Friday, March 31, 2006

Historical Belief/Religious Belief

Wittgenstein says:
"Christianity is not based on a historical truth; rather, it offers us a (historical) narrative and says: now believe! But not, believe this narrative with the belief appropriate to a historical narrative, rather: believe, through think and thin, which you can do only as a result of a life. Here you have a narrative, don't take the same attitude to it as you take to other historical narratives! Make a quite different place in your life for it.- There is nothing paradoxical about that!" (Culture and Value, 32e)

Does belief encounter a 'historical truth' in the same way it encounters an everyday truth (like, the garbage truck comes on Tuesday)?
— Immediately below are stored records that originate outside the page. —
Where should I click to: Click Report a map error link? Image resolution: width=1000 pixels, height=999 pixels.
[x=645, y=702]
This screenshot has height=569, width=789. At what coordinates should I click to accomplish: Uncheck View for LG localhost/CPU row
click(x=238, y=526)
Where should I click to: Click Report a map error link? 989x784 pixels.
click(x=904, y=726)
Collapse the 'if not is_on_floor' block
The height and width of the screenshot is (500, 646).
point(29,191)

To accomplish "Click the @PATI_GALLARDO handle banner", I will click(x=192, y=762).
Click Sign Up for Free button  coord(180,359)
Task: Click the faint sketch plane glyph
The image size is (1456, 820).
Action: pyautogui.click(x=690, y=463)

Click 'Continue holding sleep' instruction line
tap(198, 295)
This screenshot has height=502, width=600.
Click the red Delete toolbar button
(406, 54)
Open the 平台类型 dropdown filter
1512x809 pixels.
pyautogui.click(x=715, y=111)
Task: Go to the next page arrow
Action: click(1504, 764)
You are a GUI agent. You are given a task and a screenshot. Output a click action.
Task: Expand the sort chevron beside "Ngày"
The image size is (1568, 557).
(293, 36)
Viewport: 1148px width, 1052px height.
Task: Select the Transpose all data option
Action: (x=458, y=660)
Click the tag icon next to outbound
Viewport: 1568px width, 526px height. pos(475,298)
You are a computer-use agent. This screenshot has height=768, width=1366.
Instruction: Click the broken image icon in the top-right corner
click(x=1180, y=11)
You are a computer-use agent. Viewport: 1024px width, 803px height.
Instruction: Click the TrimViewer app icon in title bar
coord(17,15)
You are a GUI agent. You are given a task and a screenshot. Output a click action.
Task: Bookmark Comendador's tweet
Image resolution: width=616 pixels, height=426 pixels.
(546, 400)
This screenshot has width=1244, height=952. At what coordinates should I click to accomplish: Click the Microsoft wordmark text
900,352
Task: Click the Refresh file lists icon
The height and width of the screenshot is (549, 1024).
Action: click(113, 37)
Wittgenstein seems to be saying the encounter is very similar, insofar as it is only a result of 'a life'. But what's 'a life'? Elsewhere he says, "Every sign by itself seems dead. What gives it life? -In use it is alive. Is life breathed into it there? -Or is the use its life?" (PI, 432). This is a fascinating idea: a narrative is 'true' in its use- the 'way' it is used, the place where it is heard, spoken. The historian reads the inconsistent gospels, and says, 'ah, one of these accounts must be false, because they couldn't all have happened.' But St. Irenaeus of Lyon reads four gospels that indicate the four zones of the world (east/west, north/south), and thought four manifested everything about Jesus, 'breathing out immortality on every side.'
This doesn't deal with any type of "objectivism" as such, and that's probably not in Wittgenstein's concern. Really, what is the point of such "objectivism"? Most likely it is to give your reasons for action justification to others, but the only people who would care are those who already somehow hold your poistion (or life, as it were).

The question to me is this: how much is "given" to us (where we don't partake in the forming) and how much do we (consciously or not) form this life? It's this dialectic (if it is a dialectic) that's fascinating.